**Stored rows:**
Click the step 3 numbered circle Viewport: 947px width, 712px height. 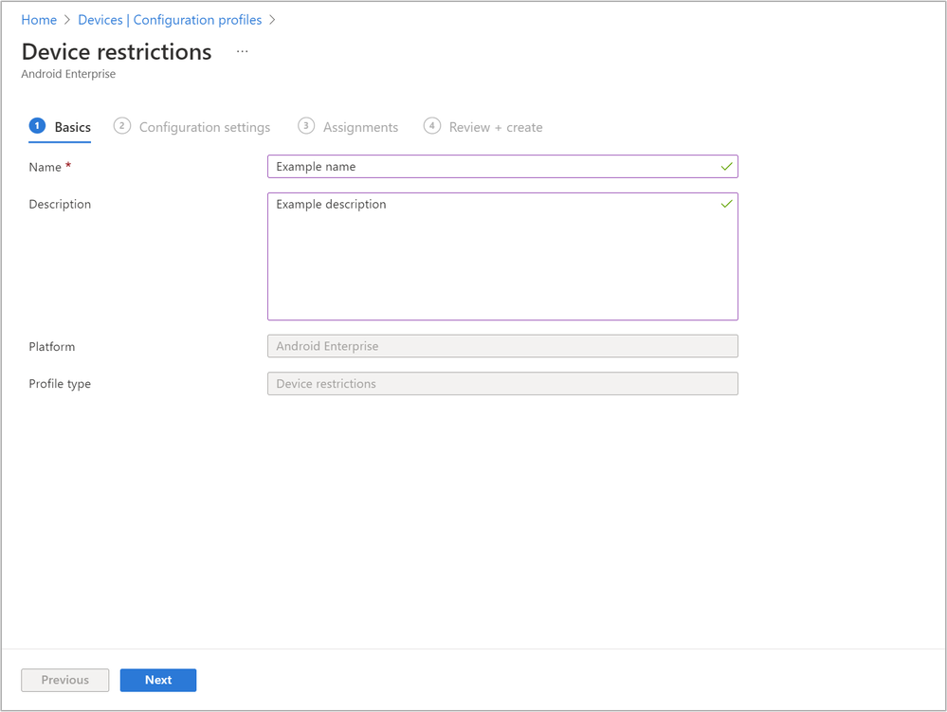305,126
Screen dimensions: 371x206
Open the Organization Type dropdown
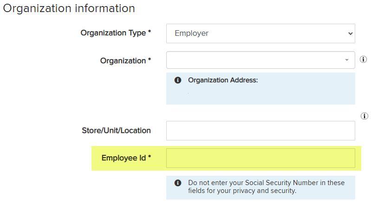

==

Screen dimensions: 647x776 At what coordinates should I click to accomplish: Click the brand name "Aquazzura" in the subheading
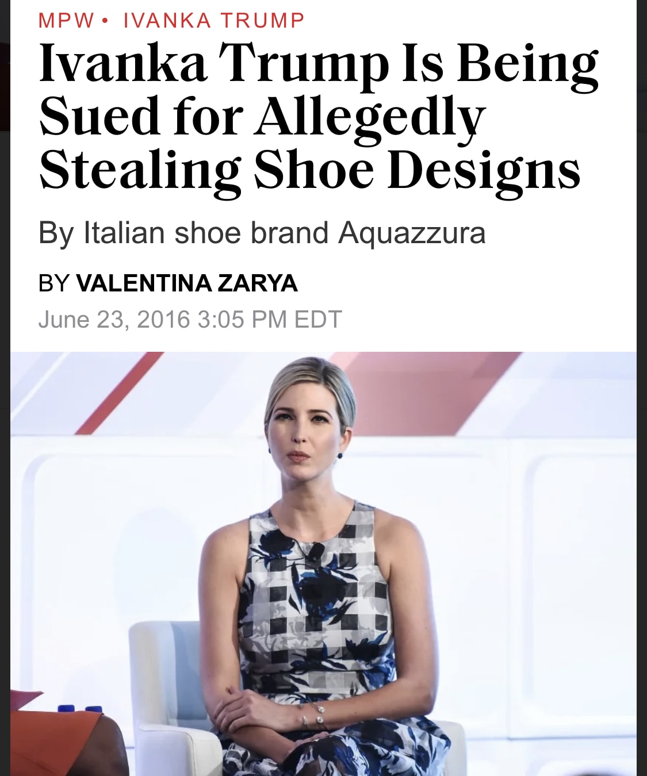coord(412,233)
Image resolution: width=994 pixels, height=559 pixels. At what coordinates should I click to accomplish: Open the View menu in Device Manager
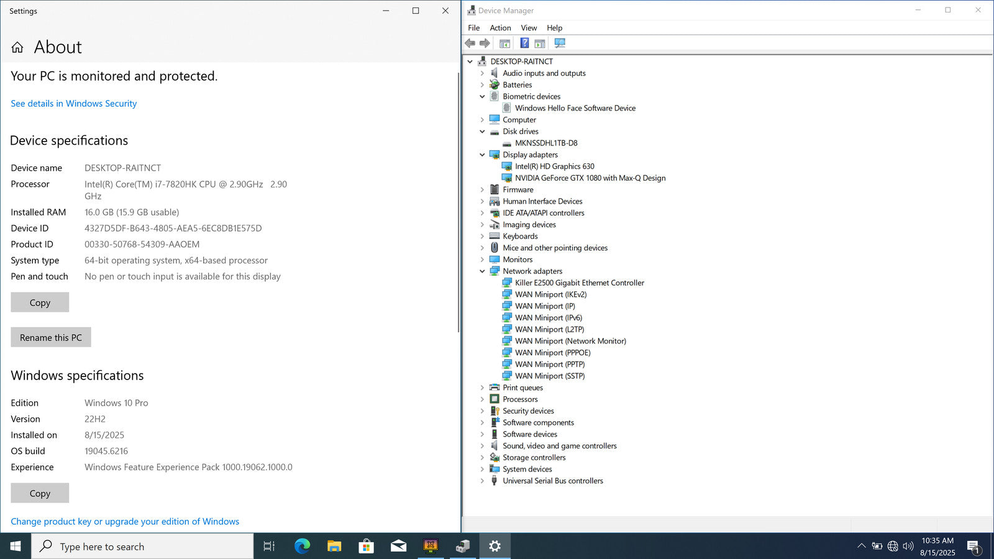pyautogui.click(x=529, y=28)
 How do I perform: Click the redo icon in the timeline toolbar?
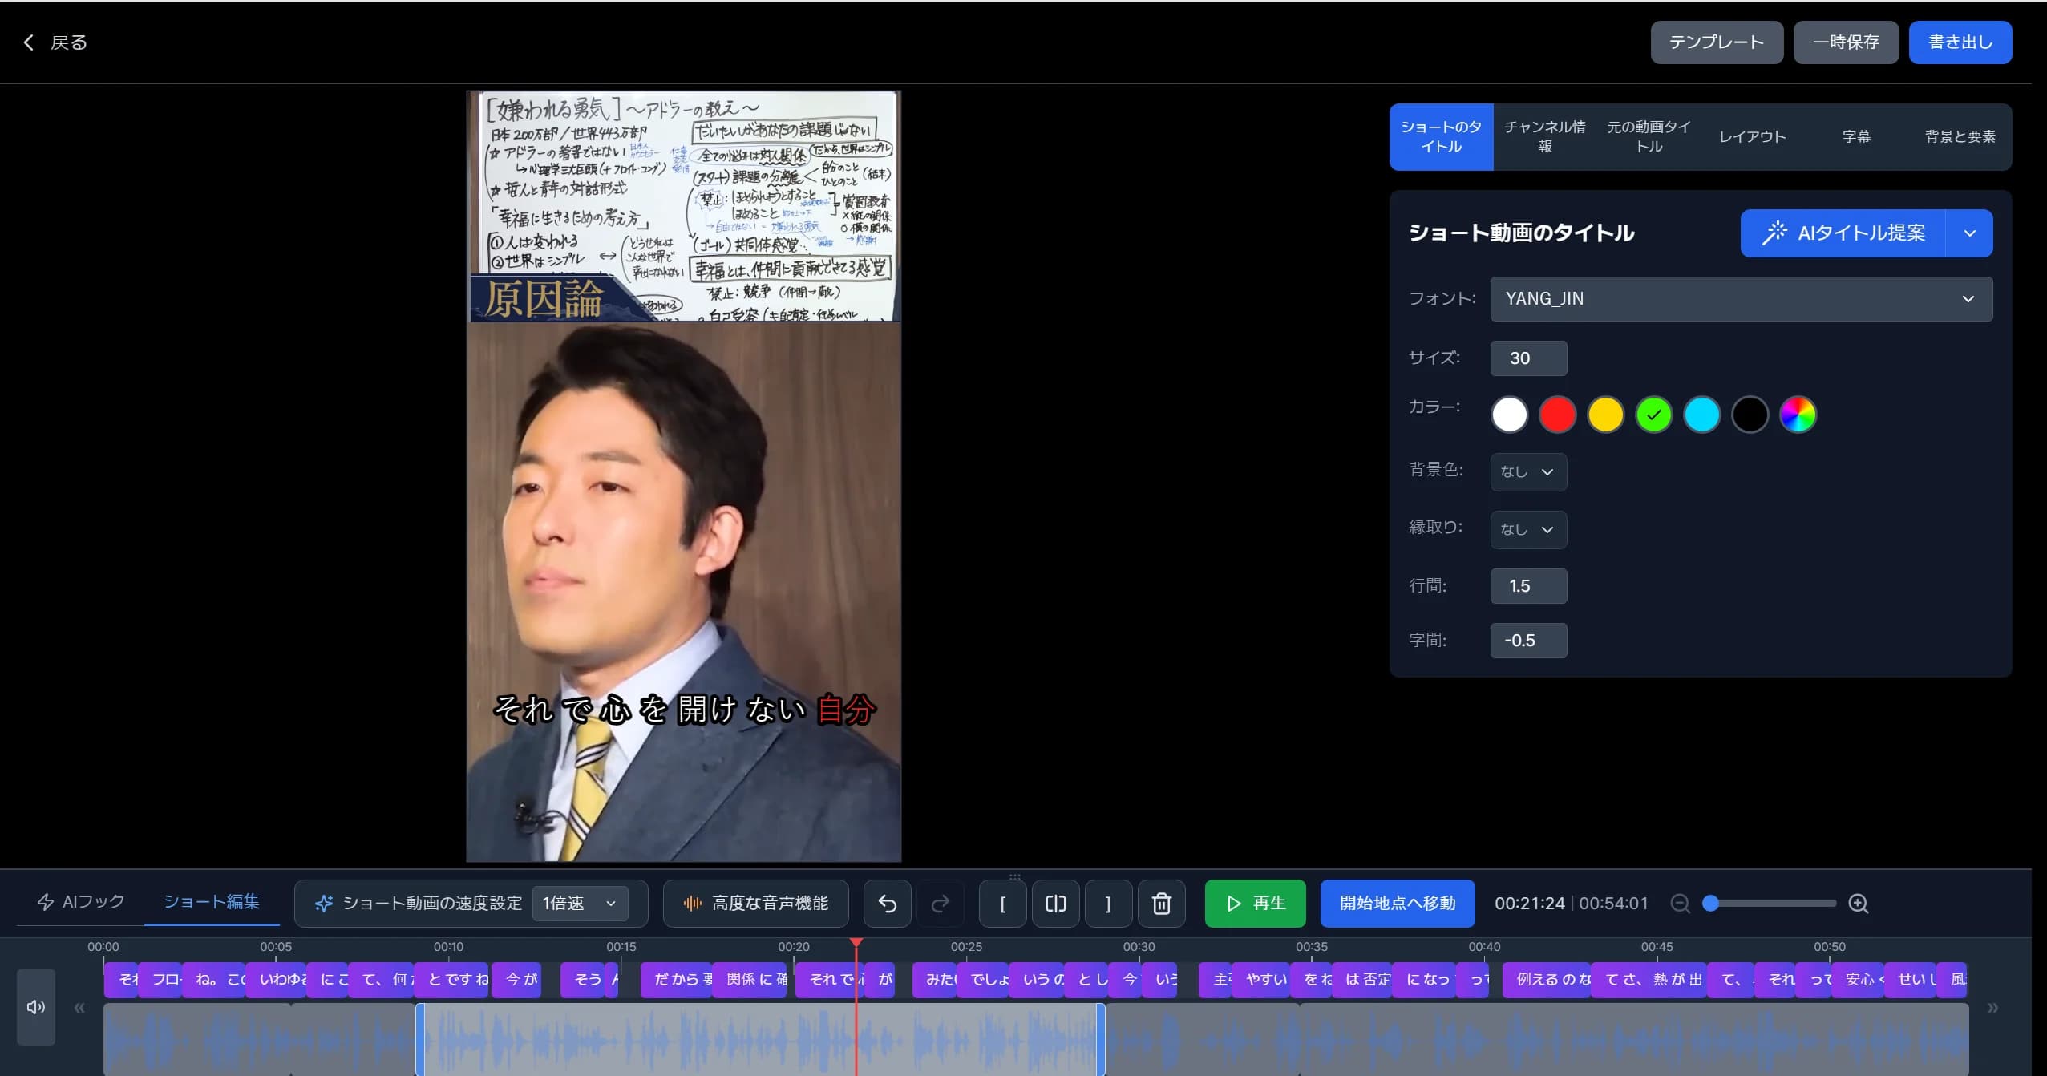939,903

==

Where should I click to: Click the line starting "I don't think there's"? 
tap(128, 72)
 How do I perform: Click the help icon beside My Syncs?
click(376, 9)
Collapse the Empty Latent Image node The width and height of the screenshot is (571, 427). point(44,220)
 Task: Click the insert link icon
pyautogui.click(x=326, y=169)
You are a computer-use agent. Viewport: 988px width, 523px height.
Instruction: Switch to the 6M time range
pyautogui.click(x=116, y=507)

**To be done:** Can you rewrite everything from the line containing "You are a computer-use" down to the line containing "pyautogui.click(x=116, y=507)", with "time range" changed to "date range" and nothing else altered?

**Solution for this exercise:**
You are a computer-use agent. Viewport: 988px width, 523px height.
Instruction: Switch to the 6M date range
pyautogui.click(x=116, y=507)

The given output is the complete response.